Here is the intro to what I wrote in the previous post:
Elsa Schiaparelli is not a woman to mince words, if her “12 Commandments for Women” are anything to go by. In her autobiography, Shocking Life, which she published in 1954 just as she was closing up her famed shop on the Place Vendôme in Paris, she concludes with a list of guidelines she gleaned from her career.
Apparently, today the Met opens up a fascinating exhibition (oh but I wish I were travelling in NY and could see it):
The Met’s Spring 2012 Costume Institute exhibition, Schiaparelli and Prada: Impossible Conversations, explores the striking affinities between Elsa Schiaparelli and Miuccia Prada, two Italian designers from different eras. Inspired by Miguel Covarrubias’s “Impossible Interviews” for Vanity Fair in the 1930s, the exhibition features orchestrated conversations between these iconic women to suggest new readings of their most innovative work. Iconic ensembles are presented with videos of simulated conversations between Schiaparelli and Prada directed by Baz Luhrmann, focusing on how both women explore similar themes in their work through very different approaches.
The works on view are arranged into seven themes: “Waist Up/Waist Down,” “Ugly Chic,” “Hard Chic,” “Naïf Chic,” “The Classical Body,” “The Exotic Body,” and “The Surreal Body.”
It’s an interesting time to have this conversation. What do we want fashion to be about? How are we allowing ourselves to be manipulated by others? Why does poor Hillary Clinton get called on the rug for not wearing make-up?

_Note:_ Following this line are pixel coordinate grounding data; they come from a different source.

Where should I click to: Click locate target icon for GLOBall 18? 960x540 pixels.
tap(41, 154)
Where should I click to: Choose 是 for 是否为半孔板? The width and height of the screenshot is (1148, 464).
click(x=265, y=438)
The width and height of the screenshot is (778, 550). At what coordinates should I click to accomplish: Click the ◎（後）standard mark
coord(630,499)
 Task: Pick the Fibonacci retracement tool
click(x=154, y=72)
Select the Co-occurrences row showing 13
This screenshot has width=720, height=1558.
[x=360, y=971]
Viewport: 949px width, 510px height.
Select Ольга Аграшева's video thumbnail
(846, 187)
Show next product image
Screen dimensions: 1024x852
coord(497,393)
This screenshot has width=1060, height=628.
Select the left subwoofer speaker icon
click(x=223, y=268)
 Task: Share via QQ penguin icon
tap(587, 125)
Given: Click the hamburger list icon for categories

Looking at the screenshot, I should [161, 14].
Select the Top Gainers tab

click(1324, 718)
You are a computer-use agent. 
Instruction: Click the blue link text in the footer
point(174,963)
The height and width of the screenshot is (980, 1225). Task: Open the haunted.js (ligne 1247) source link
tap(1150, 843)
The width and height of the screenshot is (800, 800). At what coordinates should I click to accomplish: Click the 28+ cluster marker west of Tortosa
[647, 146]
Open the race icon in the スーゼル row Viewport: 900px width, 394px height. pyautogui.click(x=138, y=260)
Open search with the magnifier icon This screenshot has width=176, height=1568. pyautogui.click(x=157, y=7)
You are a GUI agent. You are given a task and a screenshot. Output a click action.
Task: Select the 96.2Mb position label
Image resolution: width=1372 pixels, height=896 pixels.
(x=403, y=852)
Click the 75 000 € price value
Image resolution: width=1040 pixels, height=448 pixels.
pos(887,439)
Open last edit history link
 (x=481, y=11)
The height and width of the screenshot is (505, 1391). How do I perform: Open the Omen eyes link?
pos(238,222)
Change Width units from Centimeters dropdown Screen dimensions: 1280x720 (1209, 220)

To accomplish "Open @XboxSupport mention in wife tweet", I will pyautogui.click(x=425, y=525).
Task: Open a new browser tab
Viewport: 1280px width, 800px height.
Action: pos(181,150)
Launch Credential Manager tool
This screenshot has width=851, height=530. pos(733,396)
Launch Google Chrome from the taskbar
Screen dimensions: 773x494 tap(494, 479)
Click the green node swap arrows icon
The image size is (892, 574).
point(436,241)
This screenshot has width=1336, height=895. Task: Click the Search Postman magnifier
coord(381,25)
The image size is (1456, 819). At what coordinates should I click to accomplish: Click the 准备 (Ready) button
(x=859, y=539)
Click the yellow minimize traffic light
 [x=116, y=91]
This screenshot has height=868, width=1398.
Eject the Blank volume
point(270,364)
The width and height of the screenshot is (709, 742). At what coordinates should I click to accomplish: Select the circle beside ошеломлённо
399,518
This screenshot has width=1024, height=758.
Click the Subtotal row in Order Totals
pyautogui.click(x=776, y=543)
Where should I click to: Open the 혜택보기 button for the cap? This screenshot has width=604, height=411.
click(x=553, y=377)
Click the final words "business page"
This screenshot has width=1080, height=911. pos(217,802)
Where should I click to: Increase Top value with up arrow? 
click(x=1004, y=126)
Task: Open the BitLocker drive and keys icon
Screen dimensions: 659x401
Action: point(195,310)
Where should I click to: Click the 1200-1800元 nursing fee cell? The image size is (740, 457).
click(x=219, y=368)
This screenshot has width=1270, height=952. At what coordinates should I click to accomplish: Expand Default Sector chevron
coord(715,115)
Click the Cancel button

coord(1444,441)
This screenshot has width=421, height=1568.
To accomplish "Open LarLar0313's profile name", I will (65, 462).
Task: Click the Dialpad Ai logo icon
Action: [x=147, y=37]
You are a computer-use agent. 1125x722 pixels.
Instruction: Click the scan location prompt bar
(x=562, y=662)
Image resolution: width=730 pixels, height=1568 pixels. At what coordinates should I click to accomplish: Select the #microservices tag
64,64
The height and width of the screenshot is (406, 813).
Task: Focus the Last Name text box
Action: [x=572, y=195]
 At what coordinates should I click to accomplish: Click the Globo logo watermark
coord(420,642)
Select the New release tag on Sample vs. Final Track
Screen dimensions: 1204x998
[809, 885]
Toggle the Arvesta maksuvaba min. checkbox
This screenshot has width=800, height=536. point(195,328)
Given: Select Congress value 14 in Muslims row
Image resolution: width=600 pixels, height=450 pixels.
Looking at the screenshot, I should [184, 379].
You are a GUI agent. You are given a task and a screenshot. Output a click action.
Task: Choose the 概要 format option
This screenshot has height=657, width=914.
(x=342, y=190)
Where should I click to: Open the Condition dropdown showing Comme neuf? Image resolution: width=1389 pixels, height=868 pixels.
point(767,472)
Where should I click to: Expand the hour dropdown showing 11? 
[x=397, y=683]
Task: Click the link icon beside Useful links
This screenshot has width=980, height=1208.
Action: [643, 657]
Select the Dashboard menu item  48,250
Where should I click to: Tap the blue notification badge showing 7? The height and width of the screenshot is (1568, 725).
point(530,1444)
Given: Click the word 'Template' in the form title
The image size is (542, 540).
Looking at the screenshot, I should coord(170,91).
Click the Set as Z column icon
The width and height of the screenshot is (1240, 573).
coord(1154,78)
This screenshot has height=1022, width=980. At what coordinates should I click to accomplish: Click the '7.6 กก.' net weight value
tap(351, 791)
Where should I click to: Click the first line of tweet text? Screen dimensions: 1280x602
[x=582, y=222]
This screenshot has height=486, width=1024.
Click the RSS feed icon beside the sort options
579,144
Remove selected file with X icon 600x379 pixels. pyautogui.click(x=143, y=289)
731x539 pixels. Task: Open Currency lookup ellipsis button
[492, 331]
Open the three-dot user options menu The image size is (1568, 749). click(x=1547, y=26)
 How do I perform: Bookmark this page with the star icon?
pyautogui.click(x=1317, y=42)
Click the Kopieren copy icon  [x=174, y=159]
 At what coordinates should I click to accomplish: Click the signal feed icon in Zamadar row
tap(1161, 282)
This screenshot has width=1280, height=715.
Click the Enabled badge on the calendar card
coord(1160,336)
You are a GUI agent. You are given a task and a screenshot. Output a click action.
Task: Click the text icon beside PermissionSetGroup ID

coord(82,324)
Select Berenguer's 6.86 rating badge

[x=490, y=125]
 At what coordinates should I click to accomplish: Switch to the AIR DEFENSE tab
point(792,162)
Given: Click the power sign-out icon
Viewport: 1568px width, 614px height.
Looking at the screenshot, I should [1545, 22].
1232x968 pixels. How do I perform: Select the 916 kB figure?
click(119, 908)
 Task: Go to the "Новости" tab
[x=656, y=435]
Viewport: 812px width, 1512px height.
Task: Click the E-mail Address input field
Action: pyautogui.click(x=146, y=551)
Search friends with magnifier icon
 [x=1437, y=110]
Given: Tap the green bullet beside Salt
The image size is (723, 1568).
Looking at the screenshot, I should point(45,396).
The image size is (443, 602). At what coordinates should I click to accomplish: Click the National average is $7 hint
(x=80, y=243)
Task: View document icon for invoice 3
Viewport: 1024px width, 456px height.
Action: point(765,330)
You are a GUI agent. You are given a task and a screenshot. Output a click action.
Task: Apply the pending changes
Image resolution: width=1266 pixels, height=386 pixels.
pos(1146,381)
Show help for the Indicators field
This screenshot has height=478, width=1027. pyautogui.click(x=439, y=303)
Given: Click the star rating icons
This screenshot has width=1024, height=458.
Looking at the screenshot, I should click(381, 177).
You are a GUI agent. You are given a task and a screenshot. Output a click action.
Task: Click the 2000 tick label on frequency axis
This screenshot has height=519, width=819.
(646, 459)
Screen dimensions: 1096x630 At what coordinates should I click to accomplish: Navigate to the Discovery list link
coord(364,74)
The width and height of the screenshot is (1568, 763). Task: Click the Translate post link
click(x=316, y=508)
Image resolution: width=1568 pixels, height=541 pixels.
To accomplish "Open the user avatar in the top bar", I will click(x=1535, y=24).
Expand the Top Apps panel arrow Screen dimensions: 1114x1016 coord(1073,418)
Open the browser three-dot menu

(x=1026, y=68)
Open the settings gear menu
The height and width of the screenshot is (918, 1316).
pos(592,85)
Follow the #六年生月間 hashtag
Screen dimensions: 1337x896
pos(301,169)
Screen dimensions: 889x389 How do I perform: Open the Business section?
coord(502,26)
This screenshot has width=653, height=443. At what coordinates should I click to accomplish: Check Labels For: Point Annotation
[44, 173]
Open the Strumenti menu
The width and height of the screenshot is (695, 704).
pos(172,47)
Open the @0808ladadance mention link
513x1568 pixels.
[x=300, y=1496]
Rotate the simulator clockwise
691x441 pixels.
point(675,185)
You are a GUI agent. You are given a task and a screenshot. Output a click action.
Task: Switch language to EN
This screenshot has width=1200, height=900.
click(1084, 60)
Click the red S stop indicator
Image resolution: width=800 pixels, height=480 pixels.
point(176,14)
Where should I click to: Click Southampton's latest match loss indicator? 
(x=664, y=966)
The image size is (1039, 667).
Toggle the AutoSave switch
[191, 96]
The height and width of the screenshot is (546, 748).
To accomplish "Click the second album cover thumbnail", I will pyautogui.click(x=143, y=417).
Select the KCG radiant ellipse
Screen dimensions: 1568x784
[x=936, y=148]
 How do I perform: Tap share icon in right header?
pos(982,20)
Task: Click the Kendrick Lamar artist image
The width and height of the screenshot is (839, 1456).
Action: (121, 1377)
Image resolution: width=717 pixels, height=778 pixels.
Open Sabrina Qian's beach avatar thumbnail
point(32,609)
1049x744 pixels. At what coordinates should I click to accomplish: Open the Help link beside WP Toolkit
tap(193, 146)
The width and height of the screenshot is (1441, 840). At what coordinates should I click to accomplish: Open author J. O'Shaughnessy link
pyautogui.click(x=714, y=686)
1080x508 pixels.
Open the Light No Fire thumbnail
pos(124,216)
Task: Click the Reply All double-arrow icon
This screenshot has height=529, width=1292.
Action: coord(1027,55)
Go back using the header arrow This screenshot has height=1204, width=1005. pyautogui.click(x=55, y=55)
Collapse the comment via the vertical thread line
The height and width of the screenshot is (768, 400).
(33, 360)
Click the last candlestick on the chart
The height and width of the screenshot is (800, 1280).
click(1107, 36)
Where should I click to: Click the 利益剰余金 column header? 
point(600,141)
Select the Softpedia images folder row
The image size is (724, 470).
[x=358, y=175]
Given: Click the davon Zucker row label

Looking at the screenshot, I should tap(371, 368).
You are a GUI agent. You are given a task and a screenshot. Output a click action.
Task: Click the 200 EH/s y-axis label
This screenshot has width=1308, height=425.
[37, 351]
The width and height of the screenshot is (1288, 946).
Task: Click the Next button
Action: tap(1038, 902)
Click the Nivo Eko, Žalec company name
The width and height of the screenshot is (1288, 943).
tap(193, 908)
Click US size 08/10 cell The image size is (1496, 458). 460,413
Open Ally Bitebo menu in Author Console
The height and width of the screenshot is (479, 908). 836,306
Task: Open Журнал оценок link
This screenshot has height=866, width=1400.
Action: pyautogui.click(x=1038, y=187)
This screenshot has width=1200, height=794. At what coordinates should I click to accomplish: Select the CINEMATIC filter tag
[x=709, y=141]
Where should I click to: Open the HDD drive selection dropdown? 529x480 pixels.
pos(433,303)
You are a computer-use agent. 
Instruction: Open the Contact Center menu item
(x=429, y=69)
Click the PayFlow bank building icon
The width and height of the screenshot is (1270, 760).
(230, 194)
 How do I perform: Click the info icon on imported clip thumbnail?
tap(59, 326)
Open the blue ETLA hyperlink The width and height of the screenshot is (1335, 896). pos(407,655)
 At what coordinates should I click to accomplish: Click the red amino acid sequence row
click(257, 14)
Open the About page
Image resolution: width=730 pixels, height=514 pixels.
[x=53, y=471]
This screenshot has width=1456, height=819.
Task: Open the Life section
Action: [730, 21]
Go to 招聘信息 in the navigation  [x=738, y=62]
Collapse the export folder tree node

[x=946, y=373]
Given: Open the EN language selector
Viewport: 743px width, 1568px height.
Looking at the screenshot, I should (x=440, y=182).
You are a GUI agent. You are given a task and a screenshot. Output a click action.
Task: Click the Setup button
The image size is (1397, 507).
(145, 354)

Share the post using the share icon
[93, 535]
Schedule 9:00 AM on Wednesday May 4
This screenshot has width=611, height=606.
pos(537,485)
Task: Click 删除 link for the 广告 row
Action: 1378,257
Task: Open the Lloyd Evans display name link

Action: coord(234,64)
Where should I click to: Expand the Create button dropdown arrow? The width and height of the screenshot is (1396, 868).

Here’s some of what Peggy Orenstein says about the incident (read the whole thing, if you have a chance):
For her part, Hillary Clinton did what she should have: she laughed off the tempest in a teapot (not even a teapot–maybe a demitasse?), telling CNN:
I feel so relieved to be at the stage I’m at in my life right now. Because you know if I want to wear my glasses I’m wearing my glasses. If I want to wear my hair back I’m pulling my hair back. You know at some point it’s just not something that deserves a lot of time and attention. And if others want to worry about it, I let them do the worrying for a change.